Shannon Dupont first started her career at the same time that the nightlife scene we know today was beginning to take shape. In this time, Shannon became the first ever female VIP host, and continued on to be directly involved in many of the most important nightclubs that have opened throughout the past decade. Dupont maintains an impeccable reputation amongst the industry and continues to be an important part of evolving our nightlife to bigger and better things.

JC: What were your original goals in the industry, and did you ever expect to have such longevity in customer development?

SD: My goals were just to work in the industry to pay off my college loans while I was pursuing a Master’s in Psychology. What I didn’t know at the time was how well my psychology training would help me advance so quickly in this industry; it helps with knowing how to work with people in nightlife.

JC: What is your secret for staying so passionate and on top of your game?

SD: I truly feel so blessed to have worked with such amazing people here in the industry, and, still after 13 years – I truly love what I do.

JC: What advice do you have to women newly entering the nightlife industry?

SD: If you work twice as hard as everyone else and stay focused, you will earn everyone’s respect. Most important advice I can give is that if you want to have a career in this amazing industry you have to find balance in your personal life.


JC: Over the past three years, I’ve noticed that many more women have joined management, customer development, and marketing roles within Las Vegas nightlife. Has the proverbial gender barrier been broken, or is that only really beginning?

SD: Over the past 3 years? I thought I broke that gender barrier back in 2000, when I became the first female host.

JC: How has the actual Las Vegas nightlife customer evolved over the past decade?

SD: Ten years ago, the nightclub customer flew under the radar. We never knew what he did for work or if they were married. We never announced their arrival in the club or how many bottles they bought. Today it’s definitely different, there are so many more options for the customer and everyone knows who they are and everything about them. It’s a much more competitive environment for that same customer and he has many more options today.

JC: You’ve been involved in the openings of some the most iconic Las Vegas clubs. In your opinion, what is necessary to a venue to thrive over and above others?

SD: The clubs are constantly evolving and the entertainment may change, but one thing that I have noticed never seems to change, and that all successful clubs have in common, is that the staff love their jobs and are always having fun. Fun is contagious and the customer will always come back.

JC: What emerging marketing and programming trends do you anticipate throughout the next few years?

SD: The nightclubs have become the new concert venue and the DJs have become the new rock star. You are going to see a lot more entertainment programming integrated into today’s modern nightclub. I believe you will be seeing this very soon.

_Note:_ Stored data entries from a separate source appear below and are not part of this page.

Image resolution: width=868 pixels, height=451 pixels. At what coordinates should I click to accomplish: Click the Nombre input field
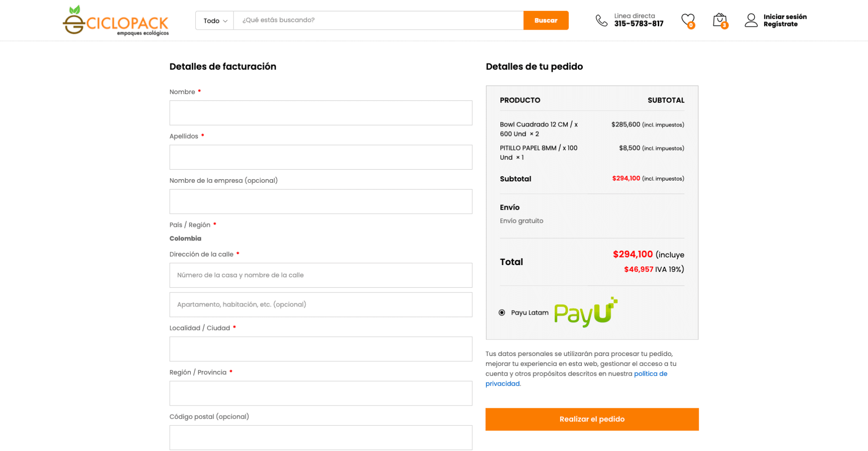[321, 113]
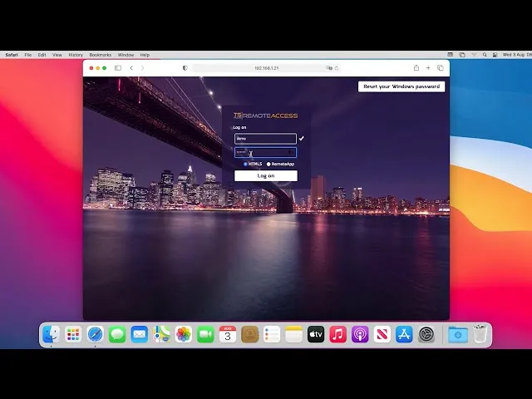Open the Bookmarks menu
This screenshot has width=532, height=399.
[x=100, y=55]
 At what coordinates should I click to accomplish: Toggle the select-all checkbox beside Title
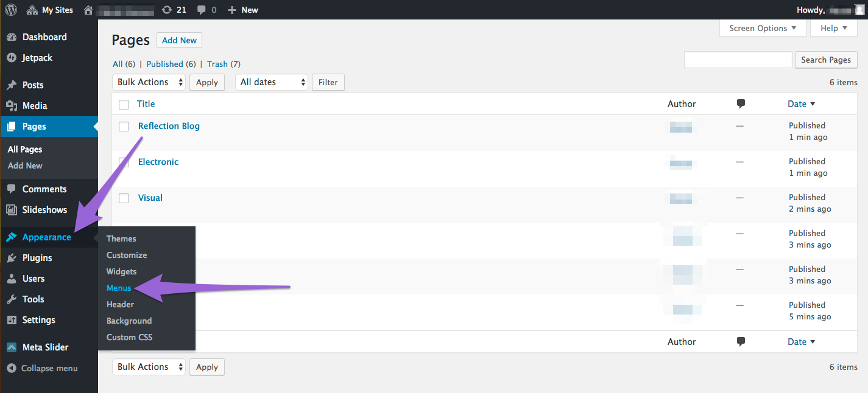click(x=124, y=105)
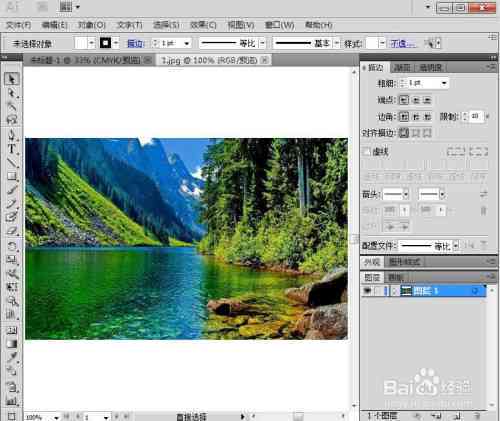
Task: Toggle visibility eye of 图层 1
Action: [x=367, y=291]
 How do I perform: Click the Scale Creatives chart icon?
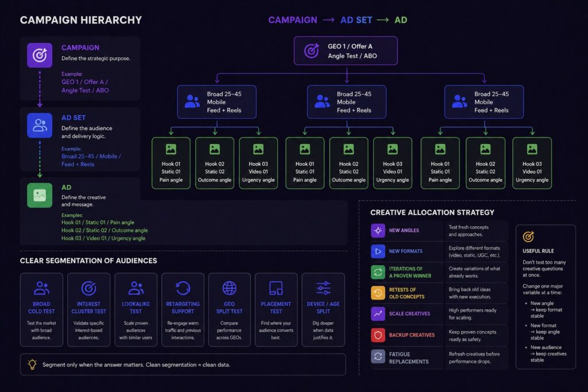[x=378, y=314]
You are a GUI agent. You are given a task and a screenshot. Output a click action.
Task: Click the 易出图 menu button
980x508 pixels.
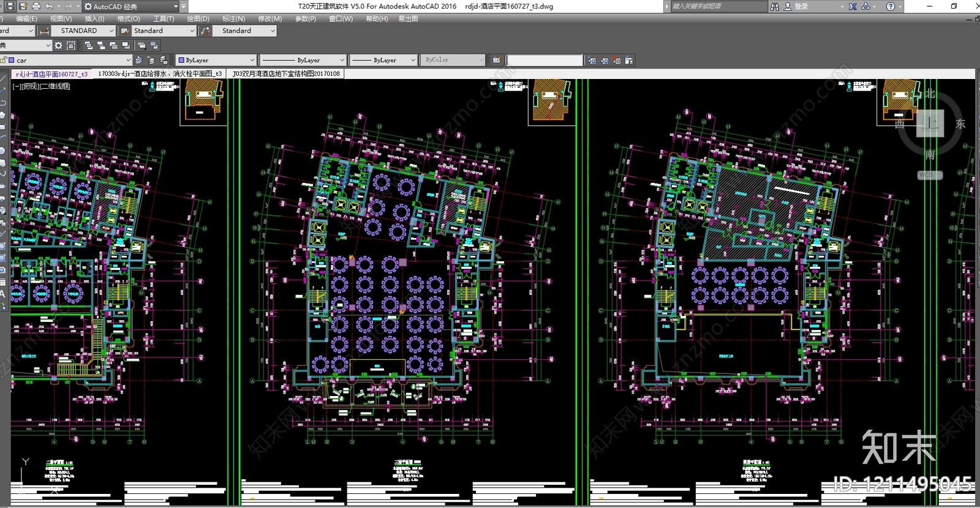click(408, 19)
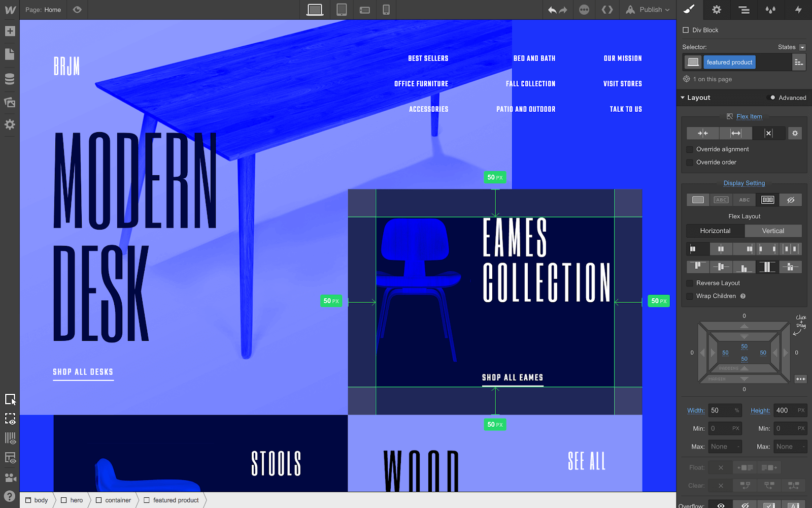Screen dimensions: 812x508
Task: Open the CMS Collections database icon
Action: coord(10,79)
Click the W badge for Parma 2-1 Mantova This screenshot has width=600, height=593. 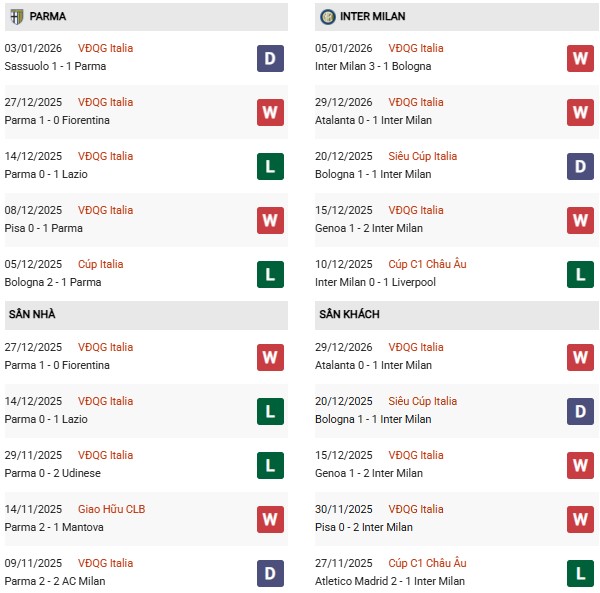[270, 519]
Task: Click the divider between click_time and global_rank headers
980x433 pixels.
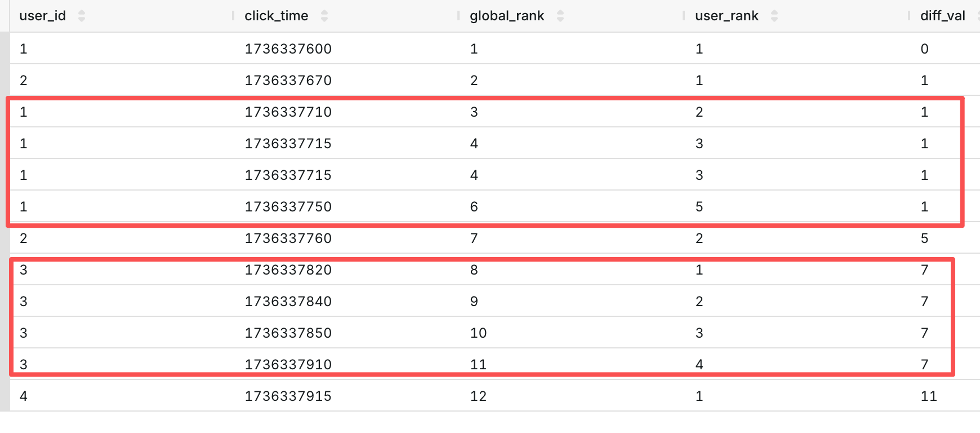Action: coord(458,16)
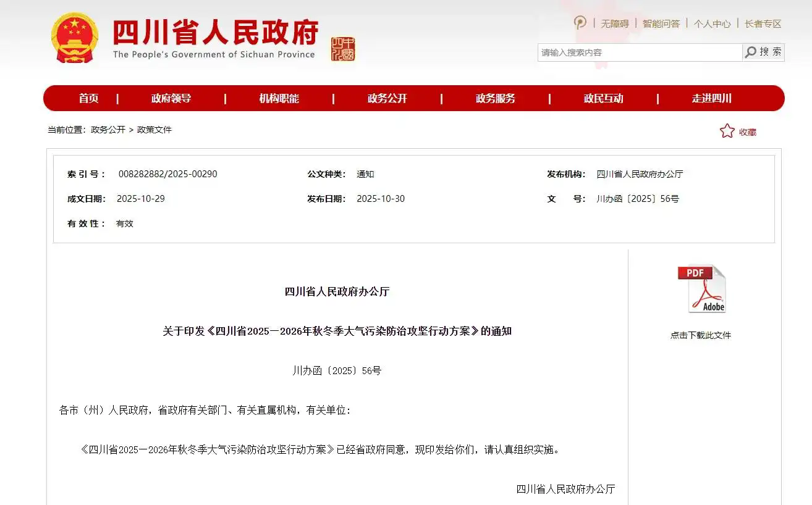Click the accessibility P icon in header
The height and width of the screenshot is (505, 812).
coord(580,23)
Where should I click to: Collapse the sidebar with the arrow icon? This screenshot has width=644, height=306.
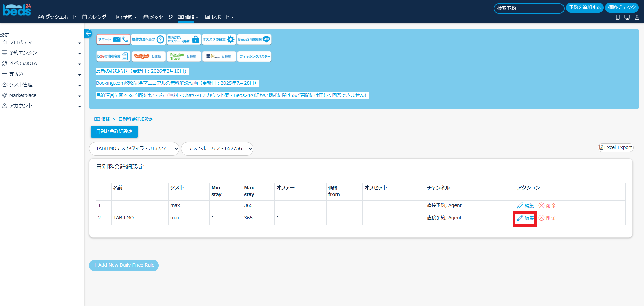pos(88,33)
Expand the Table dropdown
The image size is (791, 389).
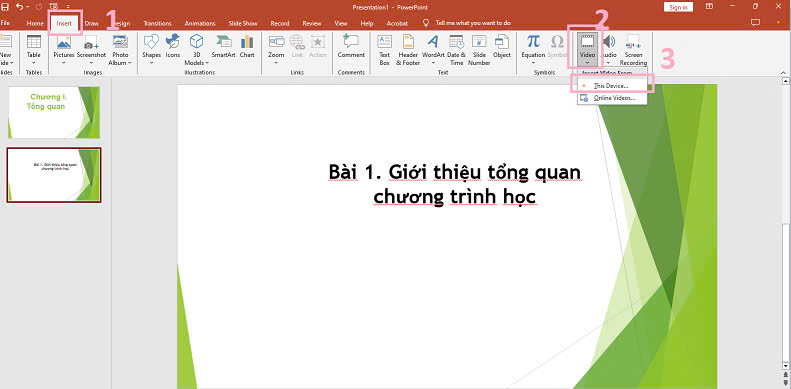pyautogui.click(x=34, y=63)
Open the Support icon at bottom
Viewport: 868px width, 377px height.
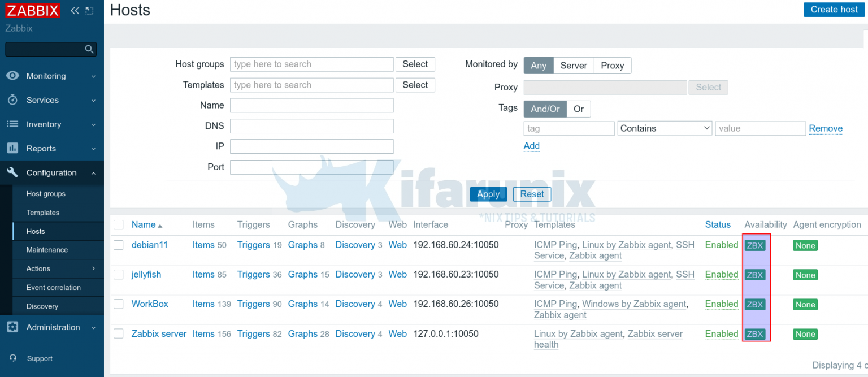[13, 358]
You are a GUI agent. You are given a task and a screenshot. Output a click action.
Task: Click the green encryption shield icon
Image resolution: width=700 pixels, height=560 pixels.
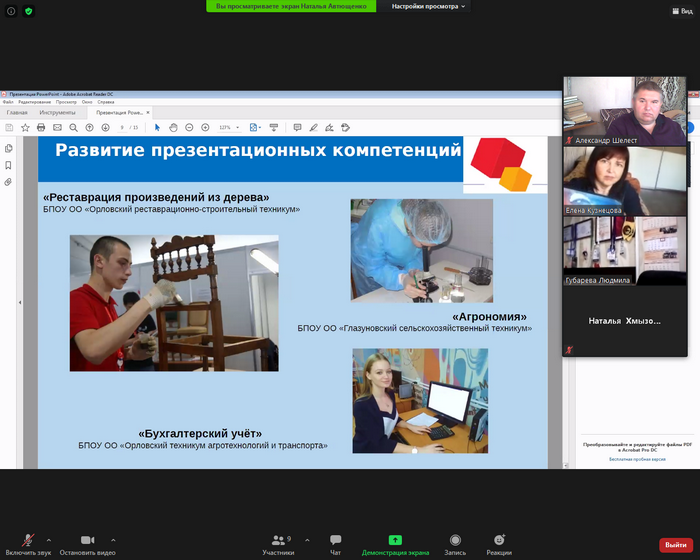tap(28, 11)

JC: Jersey Shore’s “The Situation” recently announced his DJing schedule. What is your opinion on celebrities who occasionally book themselves as DJs? Should they be applauded for expanding their range, or are they really just disrespecting career entertainers?

SD: Today’s DJ does more than just play music. They entertain us as well. If people want to come see him entertain, more power to him.

JC: Are you able to discuss upcoming projects?

SD: I am very excited about my new project and will be announcing it very soon. All I can say now is it’s a dining and nightlife experience. Stay tuned opening this summer.

JC: Inevitably, someone reading this wants to someday do what you do. What advice do you have for them to be successful in a similar career?

SD: I always like to hire staff that if they weren’t working in a nightclub they would be in one anyway. You have to love the industry because it’s a lifestyle that you can’t do part time.

JC: Give us some names of people you believe are under recognized in Las Vegas nightlife, and why they deserve props?

SD: There are so many people behind the scenes that we never see in the clubs that keep the nightlife industry going that deserve to be recognized. I have to mention my long time friend John Theiss who worked closely with me as my Asst. Director of VIP Services at Rain/Ghostbar, Rehab, Vanity, Blush, and Surrender. Truly one of the nicest guys in the business.